Task description => Copy the lines verbatim, beginning with the line that contains "Zwroty i reklamacje (344, 2297)" and continuing through the end of the data, and only those lines.

Data for review =>
***
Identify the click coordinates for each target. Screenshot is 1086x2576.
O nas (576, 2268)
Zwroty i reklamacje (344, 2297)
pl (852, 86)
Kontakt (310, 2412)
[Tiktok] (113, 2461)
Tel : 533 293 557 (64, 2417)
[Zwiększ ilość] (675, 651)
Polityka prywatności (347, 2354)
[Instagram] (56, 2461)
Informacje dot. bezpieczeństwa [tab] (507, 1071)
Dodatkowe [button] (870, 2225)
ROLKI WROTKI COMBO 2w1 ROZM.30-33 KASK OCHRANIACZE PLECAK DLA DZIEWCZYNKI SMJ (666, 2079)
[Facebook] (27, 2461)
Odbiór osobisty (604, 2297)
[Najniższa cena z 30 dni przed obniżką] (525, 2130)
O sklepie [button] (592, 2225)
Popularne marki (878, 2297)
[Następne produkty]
***
Response to the exercise =>
Zwroty i reklamacje (344, 2297)
pl (852, 86)
Kontakt (310, 2412)
[Tiktok] (113, 2461)
Tel : 533 293 557 (64, 2417)
[Zwiększ ilość] (675, 651)
Polityka prywatności (347, 2354)
[Instagram] (56, 2461)
Informacje dot. bezpieczeństwa [tab] (507, 1071)
Dodatkowe [button] (870, 2225)
ROLKI WROTKI COMBO 2w1 ROZM.30-33 KASK OCHRANIACZE PLECAK DLA DZIEWCZYNKI SMJ (666, 2079)
[Facebook] (27, 2461)
Odbiór osobisty (604, 2297)
[Najniższa cena z 30 dni przed obniżką] (525, 2130)
O sklepie [button] (592, 2225)
Popularne marki (878, 2297)
[Następne produkty]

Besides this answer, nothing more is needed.